> **PROBLEM TO SOLVE**
Give back the entries exactly, ending with the "Task: Click the 33-34 waist value" line.

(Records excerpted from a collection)
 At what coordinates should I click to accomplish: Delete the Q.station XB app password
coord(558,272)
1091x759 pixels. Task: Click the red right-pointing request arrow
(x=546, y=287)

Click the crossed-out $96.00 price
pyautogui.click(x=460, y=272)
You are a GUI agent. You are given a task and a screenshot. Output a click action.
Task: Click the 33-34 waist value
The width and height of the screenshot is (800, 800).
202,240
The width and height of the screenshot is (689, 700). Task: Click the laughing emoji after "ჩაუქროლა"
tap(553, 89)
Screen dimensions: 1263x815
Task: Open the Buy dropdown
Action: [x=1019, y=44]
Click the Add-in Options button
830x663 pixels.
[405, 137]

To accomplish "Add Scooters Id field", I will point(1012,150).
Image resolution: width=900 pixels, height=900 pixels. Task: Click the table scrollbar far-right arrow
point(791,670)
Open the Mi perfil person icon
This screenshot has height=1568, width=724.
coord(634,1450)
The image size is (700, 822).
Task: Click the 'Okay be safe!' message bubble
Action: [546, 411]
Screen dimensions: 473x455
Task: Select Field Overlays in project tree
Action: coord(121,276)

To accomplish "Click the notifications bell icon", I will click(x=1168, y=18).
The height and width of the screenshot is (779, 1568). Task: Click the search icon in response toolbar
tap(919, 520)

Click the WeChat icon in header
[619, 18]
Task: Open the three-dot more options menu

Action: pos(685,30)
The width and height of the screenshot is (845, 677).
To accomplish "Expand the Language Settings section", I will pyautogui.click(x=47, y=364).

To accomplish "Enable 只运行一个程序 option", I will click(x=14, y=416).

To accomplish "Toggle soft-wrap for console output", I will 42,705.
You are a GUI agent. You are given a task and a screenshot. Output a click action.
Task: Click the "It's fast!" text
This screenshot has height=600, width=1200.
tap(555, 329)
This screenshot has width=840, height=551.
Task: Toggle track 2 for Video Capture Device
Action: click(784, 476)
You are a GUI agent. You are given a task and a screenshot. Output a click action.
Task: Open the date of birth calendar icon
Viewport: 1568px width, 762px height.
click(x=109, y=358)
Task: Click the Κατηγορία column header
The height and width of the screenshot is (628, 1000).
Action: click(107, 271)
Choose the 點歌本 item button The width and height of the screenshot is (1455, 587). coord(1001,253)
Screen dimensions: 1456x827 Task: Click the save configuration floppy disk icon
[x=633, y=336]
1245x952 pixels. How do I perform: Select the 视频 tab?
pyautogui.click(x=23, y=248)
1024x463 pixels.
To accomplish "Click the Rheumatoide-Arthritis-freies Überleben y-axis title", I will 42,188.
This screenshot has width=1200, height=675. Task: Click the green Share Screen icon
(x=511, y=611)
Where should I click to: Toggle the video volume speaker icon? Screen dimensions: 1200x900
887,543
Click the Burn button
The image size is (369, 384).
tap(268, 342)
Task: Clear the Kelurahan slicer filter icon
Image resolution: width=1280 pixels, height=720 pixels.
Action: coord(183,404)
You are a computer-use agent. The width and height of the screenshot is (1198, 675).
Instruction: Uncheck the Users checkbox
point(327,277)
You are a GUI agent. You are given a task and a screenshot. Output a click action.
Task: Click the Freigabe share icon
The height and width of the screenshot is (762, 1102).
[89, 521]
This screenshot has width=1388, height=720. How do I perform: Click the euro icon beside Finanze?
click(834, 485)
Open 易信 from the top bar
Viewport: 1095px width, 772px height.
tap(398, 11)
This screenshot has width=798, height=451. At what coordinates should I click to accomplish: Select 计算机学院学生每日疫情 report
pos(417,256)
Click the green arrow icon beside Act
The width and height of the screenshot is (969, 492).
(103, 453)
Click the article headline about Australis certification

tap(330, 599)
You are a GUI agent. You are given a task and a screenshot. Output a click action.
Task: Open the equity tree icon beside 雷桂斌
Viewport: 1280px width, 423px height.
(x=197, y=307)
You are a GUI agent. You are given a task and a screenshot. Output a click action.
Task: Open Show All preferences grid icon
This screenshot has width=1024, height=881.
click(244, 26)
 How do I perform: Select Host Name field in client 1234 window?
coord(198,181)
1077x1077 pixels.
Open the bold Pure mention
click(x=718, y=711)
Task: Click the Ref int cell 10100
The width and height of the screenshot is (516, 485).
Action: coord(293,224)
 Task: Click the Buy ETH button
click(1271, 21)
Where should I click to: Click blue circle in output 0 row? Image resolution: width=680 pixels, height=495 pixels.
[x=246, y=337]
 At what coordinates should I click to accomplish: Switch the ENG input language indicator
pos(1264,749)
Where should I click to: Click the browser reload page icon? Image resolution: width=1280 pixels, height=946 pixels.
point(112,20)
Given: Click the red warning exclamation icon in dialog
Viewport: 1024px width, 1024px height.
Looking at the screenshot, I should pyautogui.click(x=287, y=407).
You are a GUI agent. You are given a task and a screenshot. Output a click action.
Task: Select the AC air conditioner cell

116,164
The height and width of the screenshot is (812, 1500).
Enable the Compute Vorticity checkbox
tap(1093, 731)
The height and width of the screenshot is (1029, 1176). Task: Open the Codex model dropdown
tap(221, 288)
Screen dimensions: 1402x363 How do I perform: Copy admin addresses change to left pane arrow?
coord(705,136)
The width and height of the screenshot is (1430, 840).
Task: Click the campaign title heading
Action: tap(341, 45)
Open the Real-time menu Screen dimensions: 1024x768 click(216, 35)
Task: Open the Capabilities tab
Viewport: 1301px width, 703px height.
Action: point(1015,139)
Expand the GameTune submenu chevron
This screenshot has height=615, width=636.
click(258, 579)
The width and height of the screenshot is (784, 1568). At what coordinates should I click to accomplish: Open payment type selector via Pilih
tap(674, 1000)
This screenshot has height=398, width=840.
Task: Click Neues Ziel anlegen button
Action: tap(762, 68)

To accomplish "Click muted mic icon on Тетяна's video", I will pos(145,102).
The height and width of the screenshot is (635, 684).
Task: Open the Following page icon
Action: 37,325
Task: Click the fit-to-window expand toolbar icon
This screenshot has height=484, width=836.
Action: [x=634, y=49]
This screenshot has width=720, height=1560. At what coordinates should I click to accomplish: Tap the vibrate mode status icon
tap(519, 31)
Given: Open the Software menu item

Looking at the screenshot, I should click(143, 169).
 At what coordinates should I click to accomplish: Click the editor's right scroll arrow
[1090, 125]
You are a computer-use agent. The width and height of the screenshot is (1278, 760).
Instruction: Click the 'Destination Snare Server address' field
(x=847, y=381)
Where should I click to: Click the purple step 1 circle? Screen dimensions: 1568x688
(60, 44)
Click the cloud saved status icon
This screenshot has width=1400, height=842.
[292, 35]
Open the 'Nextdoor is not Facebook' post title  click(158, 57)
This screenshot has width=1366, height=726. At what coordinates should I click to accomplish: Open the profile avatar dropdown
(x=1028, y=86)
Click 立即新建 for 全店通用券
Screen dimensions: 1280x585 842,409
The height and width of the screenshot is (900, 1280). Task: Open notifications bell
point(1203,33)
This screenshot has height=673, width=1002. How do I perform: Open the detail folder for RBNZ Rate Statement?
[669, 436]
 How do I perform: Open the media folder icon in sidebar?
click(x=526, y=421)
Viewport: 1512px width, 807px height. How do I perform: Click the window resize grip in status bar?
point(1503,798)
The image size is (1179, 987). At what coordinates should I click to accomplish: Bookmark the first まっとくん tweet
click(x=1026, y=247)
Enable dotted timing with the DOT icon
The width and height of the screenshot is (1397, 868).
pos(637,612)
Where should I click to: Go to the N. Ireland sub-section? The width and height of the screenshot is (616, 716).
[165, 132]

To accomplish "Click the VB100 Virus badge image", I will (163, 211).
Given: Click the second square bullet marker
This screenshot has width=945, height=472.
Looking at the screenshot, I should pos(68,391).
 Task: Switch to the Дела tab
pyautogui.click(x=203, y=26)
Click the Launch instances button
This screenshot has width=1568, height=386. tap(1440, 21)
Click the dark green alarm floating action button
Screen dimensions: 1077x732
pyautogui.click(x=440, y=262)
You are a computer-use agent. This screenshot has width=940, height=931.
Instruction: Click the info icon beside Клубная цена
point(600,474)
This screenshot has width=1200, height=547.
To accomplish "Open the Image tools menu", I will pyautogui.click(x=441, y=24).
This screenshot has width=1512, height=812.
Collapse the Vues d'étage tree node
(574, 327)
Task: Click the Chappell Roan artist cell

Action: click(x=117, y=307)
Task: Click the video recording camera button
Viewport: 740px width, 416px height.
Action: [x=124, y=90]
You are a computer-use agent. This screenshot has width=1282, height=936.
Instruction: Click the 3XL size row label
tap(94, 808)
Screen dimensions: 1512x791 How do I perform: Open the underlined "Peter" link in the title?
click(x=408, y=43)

> **RESPONSE TO THE TASK**
 At what coordinates should I click to accomplish: Delete the Q.station XB app password
coord(558,272)
1091x759 pixels. Task: Click the red right-pointing request arrow
(x=546, y=287)

Click the crossed-out $96.00 price
pyautogui.click(x=460, y=272)
You are a GUI agent. You are given a task and a screenshot. Output a click action.
Task: Click the 33-34 waist value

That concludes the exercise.